Closed ipendlet closed 5 years ago
Resolved the flagged issue by @jschrier . @gcatabr1 will generate a new perov_desc.csv (which contains the calculated features) in response. These will be committed to both capture and report master.
Generated new perov_desc.csv(5) file based on updated SMILES. Added to master.
Request by @jschrier to ensure that the smiles string representations in the chemicals dataframe are correctly (consistently) implemented.
Why: We're calculating large swaths of descriptors wrong by using inconsistent protonation conventions. Subsequent impacts on ML performance.

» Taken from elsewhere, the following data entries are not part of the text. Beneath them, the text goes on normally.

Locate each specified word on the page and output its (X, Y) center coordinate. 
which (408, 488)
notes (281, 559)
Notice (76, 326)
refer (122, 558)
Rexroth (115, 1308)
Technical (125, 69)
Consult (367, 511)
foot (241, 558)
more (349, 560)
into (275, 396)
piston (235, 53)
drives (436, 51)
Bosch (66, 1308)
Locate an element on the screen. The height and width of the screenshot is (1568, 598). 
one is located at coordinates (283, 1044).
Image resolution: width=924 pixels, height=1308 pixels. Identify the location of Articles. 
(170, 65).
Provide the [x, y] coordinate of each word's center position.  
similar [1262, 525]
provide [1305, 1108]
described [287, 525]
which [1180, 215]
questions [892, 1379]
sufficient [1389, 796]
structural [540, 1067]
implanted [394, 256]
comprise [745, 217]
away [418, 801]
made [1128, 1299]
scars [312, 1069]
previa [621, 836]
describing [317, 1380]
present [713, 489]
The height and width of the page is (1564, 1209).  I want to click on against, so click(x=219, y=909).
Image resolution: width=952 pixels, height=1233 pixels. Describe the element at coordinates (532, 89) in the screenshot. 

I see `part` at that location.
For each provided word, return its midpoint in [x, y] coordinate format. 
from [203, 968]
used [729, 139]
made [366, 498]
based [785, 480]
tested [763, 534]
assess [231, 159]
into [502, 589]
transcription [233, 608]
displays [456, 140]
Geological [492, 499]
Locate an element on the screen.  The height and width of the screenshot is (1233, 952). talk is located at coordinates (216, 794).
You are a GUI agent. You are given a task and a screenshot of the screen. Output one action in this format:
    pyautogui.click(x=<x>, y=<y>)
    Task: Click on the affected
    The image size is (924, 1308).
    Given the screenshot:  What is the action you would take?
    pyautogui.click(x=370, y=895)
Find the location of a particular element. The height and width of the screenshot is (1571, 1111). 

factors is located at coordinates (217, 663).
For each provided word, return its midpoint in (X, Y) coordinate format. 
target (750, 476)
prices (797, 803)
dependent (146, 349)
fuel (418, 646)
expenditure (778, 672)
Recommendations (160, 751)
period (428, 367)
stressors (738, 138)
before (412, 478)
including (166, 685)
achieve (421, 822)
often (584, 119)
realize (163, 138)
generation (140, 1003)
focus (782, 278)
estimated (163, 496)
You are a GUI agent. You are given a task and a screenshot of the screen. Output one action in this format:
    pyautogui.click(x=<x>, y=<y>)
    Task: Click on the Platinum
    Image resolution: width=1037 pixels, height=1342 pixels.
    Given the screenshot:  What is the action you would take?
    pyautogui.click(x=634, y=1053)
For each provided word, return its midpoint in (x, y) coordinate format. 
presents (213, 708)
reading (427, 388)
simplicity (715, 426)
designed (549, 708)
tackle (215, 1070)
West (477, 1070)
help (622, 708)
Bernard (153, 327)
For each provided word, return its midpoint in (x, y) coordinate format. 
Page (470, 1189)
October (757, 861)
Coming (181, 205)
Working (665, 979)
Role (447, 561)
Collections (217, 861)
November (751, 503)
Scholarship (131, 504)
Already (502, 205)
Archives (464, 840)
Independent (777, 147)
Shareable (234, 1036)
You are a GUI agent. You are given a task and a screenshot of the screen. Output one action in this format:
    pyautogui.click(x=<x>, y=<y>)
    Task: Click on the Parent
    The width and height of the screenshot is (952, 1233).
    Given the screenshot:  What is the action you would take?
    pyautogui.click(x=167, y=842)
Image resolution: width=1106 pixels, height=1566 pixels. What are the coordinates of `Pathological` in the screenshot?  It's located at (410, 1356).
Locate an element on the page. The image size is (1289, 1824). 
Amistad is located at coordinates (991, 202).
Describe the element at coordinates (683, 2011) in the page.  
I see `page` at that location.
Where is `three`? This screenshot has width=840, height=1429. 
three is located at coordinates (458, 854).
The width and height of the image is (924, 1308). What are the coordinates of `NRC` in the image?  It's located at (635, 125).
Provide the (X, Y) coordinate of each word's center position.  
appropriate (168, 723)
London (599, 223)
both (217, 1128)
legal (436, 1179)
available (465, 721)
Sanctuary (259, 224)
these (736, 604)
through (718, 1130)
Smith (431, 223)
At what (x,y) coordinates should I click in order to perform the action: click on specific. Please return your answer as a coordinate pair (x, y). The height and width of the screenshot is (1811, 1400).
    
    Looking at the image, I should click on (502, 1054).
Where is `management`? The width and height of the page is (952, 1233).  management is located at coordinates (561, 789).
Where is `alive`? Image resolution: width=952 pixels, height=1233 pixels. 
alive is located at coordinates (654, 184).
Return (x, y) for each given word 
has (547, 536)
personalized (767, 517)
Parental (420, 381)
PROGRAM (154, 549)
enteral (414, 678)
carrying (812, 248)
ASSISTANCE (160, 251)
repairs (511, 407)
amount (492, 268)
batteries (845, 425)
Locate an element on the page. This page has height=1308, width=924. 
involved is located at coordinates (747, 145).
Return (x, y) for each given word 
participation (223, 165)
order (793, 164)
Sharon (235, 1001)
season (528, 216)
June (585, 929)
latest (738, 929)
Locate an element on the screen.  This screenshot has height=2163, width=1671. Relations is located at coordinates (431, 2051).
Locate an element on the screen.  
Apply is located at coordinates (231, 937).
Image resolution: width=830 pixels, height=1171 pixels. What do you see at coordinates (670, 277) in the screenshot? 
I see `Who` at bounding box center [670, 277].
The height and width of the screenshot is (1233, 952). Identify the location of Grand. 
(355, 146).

How: Adopt a consistent data representation (e.g.
CC[CH3+].[I-]
) by modifying the data in the Chemical Inventory google sheet. A brief discussion with @Michael Tynes seemed to indicate that ESCALATE does not rely on SMILES strings (with the exception of use in calculating the features in ChemAxon, which is exactly what we want it to change).Test: We expect
_feat
to change (and be less wrong)._rxn
outputs should remain the same.Impact: We're doing it inconsistently. We already use these reps for the majority of organics, so there is no data handling problems. It's just a question of whether there are other links or keys that use smiles. For the most part, InChIKeys are used, and those remain unchanged
Estimate dev time: Very low. Data change. Test development. There shouldn't be anything that this breaks. If there is, that's a bigger problem that we'll want to know about ahead of the summit.
Priority: High. I'd rather that this doesn't wait until the end of the month.